** WHAT IS EXPECTED **
In the listing below, find the line containing "You are a computer-use agent. This" and the line containing "Task: Expand the Phone". Repeat exactly those two lines and every line between them, nothing more.

** GIVEN RECORDS **

———

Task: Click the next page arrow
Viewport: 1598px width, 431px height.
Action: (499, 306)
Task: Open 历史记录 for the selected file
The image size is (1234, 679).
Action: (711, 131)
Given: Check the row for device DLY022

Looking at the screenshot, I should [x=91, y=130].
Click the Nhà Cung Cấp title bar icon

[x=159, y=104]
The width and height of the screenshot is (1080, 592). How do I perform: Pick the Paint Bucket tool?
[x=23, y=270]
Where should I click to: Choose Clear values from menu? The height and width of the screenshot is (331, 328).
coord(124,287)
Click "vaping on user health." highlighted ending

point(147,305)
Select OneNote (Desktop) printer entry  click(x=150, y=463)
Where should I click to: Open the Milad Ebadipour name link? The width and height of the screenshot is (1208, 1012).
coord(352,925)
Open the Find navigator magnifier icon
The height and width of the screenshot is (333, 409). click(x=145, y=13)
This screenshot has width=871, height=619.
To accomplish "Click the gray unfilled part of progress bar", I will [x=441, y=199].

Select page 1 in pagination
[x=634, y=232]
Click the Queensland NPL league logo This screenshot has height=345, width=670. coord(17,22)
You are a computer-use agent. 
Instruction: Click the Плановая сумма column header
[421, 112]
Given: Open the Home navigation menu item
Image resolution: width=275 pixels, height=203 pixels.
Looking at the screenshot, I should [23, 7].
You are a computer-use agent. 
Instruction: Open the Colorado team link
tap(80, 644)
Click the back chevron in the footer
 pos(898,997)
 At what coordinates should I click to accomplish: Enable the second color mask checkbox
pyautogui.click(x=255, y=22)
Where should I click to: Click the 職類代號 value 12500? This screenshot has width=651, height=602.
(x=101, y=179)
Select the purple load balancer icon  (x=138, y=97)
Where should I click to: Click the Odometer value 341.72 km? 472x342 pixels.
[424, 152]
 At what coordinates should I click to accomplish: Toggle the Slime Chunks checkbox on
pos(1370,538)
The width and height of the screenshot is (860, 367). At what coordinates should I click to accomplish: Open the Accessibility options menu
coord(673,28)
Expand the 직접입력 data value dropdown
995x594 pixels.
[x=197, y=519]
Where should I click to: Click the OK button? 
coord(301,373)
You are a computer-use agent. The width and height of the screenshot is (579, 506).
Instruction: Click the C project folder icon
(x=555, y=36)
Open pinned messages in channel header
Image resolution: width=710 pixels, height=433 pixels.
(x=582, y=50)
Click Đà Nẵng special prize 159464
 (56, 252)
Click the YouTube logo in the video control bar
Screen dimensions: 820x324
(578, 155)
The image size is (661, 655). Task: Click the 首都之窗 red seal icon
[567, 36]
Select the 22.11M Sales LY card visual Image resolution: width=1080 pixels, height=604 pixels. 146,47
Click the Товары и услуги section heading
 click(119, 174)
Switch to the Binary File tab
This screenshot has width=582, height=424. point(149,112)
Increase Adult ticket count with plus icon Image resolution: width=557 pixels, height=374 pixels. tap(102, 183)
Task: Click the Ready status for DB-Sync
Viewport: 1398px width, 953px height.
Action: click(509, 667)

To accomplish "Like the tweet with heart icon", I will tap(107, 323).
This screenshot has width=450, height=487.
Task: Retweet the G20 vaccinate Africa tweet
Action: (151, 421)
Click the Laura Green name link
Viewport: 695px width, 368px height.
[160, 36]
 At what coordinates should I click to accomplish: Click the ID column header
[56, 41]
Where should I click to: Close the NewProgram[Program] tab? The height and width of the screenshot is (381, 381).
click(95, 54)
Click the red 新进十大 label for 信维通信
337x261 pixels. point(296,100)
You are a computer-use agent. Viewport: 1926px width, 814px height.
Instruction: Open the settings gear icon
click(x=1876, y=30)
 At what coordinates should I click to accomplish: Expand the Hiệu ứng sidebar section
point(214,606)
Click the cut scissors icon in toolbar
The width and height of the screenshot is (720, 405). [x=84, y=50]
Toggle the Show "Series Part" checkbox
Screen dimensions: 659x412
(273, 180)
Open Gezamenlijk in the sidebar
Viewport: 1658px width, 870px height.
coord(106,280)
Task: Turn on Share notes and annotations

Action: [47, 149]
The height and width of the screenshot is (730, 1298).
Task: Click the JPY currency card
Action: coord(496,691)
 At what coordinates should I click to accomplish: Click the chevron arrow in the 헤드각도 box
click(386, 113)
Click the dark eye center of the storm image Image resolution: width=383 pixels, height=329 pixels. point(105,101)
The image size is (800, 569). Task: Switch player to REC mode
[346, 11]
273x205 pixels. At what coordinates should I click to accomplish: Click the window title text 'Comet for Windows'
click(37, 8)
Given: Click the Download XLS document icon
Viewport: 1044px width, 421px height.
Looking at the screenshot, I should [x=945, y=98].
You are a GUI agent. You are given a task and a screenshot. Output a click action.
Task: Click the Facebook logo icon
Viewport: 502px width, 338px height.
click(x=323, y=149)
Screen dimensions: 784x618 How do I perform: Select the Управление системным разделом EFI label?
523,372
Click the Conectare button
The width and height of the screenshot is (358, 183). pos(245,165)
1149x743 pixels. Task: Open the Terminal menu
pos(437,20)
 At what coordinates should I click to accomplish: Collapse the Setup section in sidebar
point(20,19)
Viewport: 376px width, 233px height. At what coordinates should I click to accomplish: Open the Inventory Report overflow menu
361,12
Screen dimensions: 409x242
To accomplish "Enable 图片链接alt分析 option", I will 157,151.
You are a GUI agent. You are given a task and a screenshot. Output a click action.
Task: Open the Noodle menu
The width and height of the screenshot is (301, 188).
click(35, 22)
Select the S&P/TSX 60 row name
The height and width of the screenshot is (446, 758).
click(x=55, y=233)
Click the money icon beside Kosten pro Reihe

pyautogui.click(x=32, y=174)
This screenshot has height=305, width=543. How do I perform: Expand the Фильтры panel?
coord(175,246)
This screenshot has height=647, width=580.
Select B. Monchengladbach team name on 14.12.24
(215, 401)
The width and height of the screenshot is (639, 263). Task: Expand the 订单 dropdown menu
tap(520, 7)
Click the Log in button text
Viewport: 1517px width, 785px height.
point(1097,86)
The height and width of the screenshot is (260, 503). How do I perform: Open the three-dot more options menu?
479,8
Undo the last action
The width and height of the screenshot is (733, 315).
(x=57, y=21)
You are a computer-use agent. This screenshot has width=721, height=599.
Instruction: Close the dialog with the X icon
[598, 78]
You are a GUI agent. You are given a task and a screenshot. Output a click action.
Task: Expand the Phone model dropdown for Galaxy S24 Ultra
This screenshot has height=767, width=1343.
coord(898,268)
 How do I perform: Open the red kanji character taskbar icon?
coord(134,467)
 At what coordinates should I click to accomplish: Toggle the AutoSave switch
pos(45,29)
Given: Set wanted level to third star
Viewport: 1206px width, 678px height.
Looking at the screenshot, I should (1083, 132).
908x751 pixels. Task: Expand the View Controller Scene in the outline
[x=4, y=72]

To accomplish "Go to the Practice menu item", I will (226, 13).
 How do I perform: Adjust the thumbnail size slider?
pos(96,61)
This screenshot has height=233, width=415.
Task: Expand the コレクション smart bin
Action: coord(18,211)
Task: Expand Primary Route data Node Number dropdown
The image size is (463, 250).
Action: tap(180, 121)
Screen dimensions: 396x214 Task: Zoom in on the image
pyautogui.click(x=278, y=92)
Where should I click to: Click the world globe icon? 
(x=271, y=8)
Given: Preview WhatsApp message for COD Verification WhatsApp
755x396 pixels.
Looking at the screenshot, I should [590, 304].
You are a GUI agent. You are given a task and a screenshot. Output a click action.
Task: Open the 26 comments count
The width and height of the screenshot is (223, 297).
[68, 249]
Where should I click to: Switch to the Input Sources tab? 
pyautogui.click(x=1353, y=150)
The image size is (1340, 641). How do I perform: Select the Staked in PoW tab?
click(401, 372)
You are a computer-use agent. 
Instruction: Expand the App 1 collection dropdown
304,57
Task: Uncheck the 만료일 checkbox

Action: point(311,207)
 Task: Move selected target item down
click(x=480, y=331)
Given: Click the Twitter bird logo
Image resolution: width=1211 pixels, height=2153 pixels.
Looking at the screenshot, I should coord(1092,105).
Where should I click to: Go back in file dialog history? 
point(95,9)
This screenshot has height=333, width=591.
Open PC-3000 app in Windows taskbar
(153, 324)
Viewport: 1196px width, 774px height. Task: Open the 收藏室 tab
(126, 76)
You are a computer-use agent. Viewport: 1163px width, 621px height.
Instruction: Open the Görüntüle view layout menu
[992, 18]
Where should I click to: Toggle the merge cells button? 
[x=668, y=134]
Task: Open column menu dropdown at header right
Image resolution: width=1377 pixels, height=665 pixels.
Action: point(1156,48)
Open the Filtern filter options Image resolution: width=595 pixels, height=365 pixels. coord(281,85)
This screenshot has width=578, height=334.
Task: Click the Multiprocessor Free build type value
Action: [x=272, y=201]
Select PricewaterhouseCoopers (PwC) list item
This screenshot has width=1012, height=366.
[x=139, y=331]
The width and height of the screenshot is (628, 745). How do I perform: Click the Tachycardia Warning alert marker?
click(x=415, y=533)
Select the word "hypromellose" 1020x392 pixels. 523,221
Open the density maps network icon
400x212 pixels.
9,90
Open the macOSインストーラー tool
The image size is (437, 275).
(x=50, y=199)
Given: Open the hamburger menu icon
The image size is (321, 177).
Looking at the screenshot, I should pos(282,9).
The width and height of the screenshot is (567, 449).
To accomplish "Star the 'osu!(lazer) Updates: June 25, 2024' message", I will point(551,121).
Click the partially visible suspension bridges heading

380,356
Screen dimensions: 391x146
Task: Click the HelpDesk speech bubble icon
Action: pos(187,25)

———

** TASK ANSWER **
You are a computer-use agent. This screenshot has width=721, height=599.
Instruction: Close the dialog with the X icon
[598, 78]
You are a GUI agent. You are given a task and a screenshot. Output a click action.
Task: Expand the Phone model dropdown for Galaxy S24 Ultra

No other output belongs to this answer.